On the one hand, you have the liberal point of view: Bush = reckless tax cuts, irresponsible government, misguided foreign policy, the Katrina / New Orleans debacle, gutting environmental regs, fuelling climate change, cultural backwardness, merger of church and state, catastrophic home ownership policies, cronyism, alienating allies, abrogating domestic rights during the war on terror, etc. Whereas Obama = prevented economic disaster with a timely bailout package, passed much-needed healthcare reform, inspiring millions of disenfranchised Americans, restoring reputation abroad, advocating for better environmental policy, etc.
On the other, you have the conservative point of view: Republicans = more efficient allocation of scarce resources, more realistic view of human nature, more respect for individual choice and freedom, less of the liberals’ unearned tendency to spend other peoples’ money, more concern about staggering levels of public debt, less interference in individuals’ private lives, etc.

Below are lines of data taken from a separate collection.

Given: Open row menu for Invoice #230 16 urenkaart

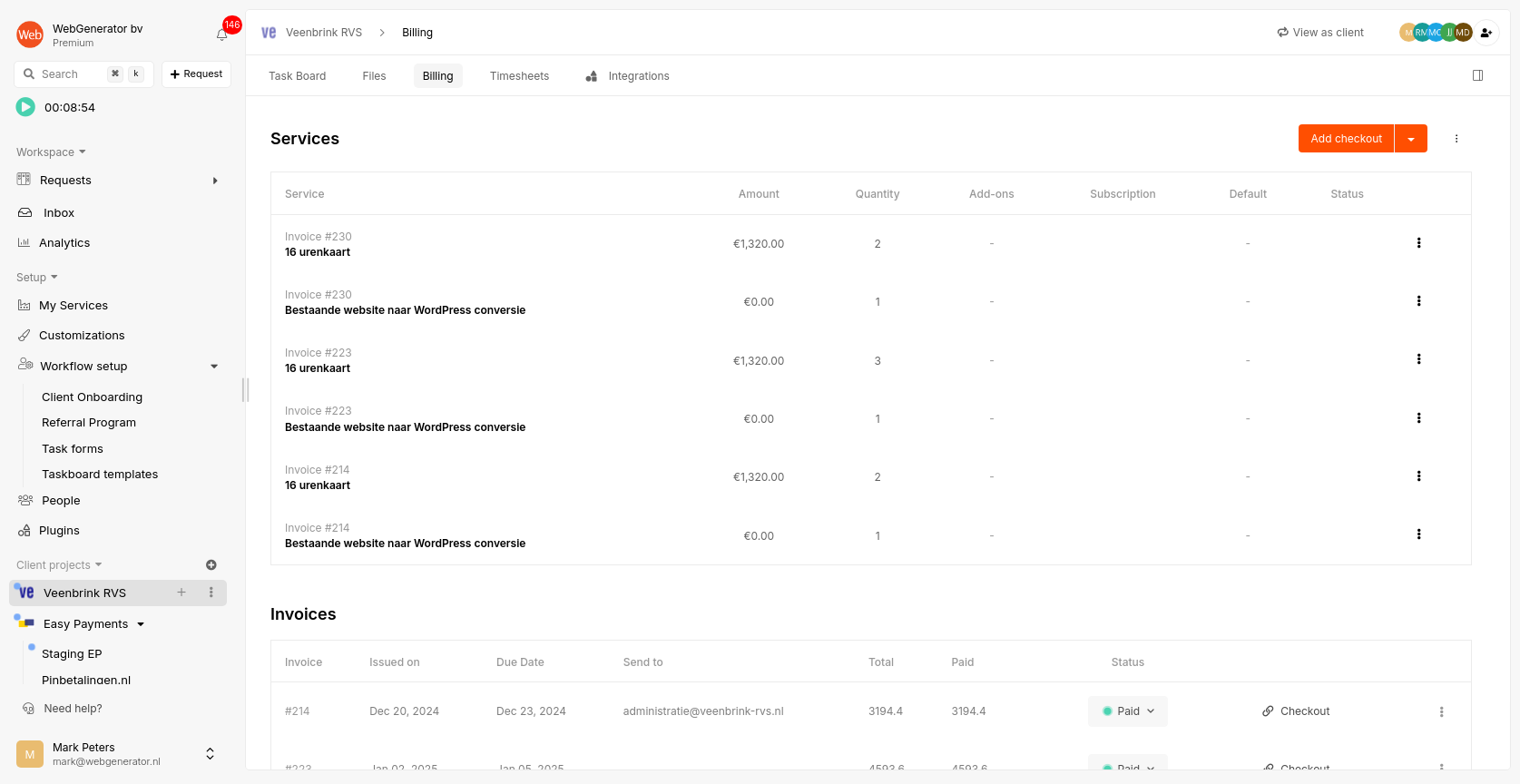Looking at the screenshot, I should click(x=1418, y=243).
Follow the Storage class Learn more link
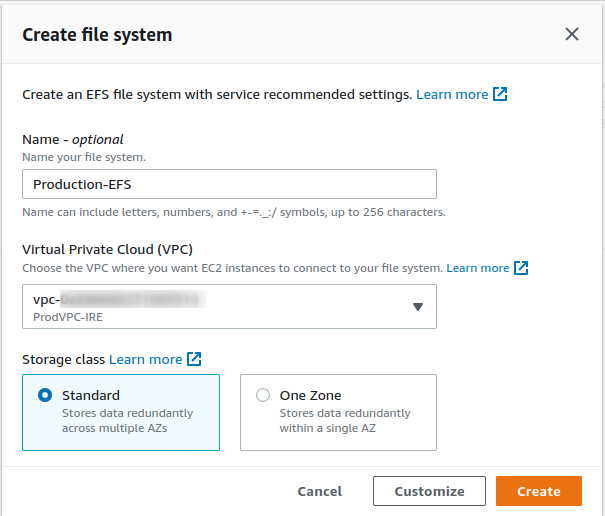This screenshot has height=516, width=605. coord(145,359)

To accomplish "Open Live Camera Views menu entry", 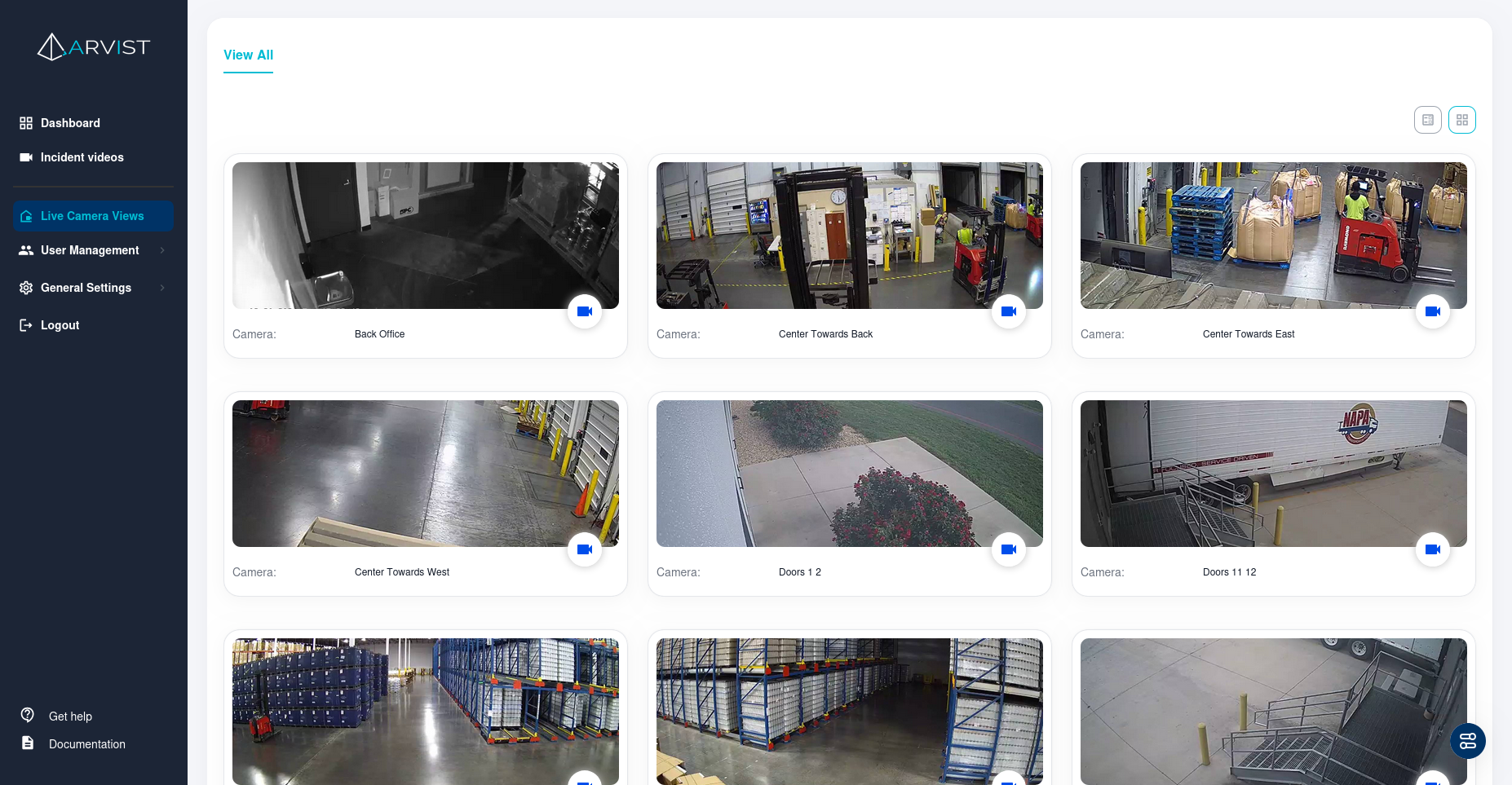I will 92,216.
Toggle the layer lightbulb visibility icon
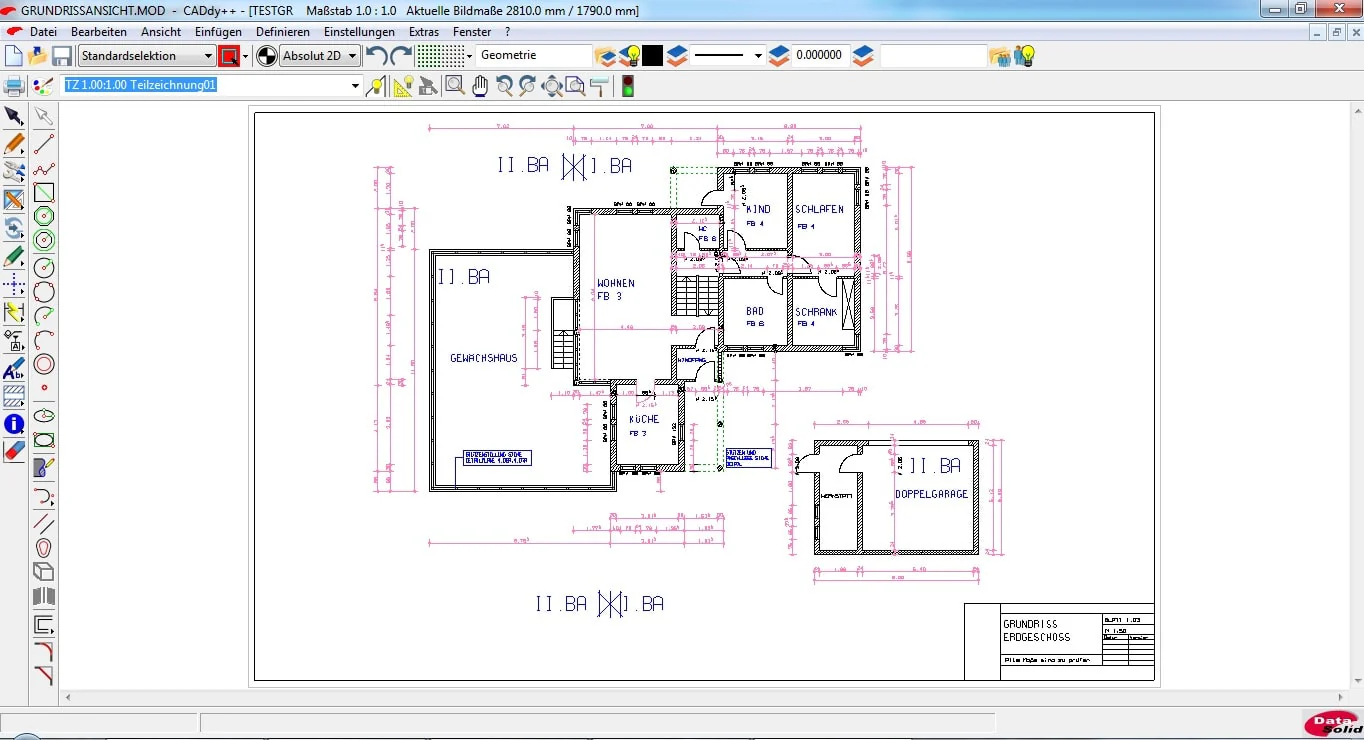Image resolution: width=1364 pixels, height=740 pixels. (x=631, y=56)
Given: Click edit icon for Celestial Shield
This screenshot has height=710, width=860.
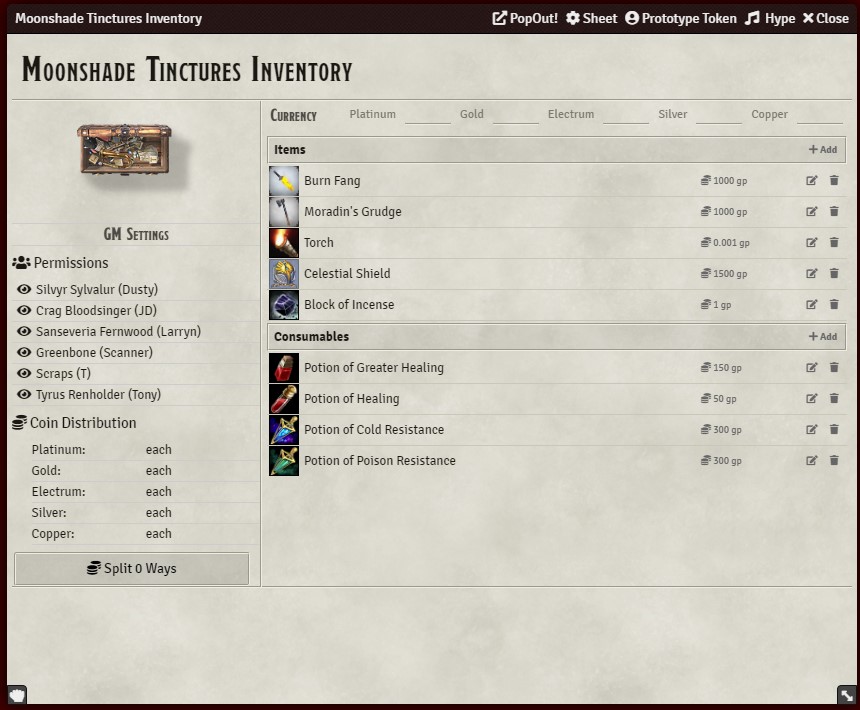Looking at the screenshot, I should click(x=811, y=273).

Whereas Obama / Dems = reckless spending, excessive catering to special interests (e.g., unions) at the expense of a productive and competitive economy, charisma / cult of personality in lieu of substance, more self-indulgent boomer narcissism, constructing an unsustainable, highly regulated socialist economy that can’t compete with China, India, etc.
The point is, the arguments are endless. No one ever wins, and no one ever really becomes more enlightened.
great blog. great article. dont you just love readers that tell you on your own blog what topics to write about and what should be forbidden? wonder if they would say the same if they agreed with your views.
The Nazis were progressive socialist with a party platform that read as if it’s from any Democratic convention. I’m sure they would have shot any TEA party people on site.
Look how easy it is to debunk the myth that republicans are racist… Two words: Alan Keys….Again, here are five words: I am a Hispanic Republican. It is very damaging to label someone a racist, especially with a long-shot article that you have posted here.
What revelatory piece
Could be your best article on here!!
This post could not be more on the level!!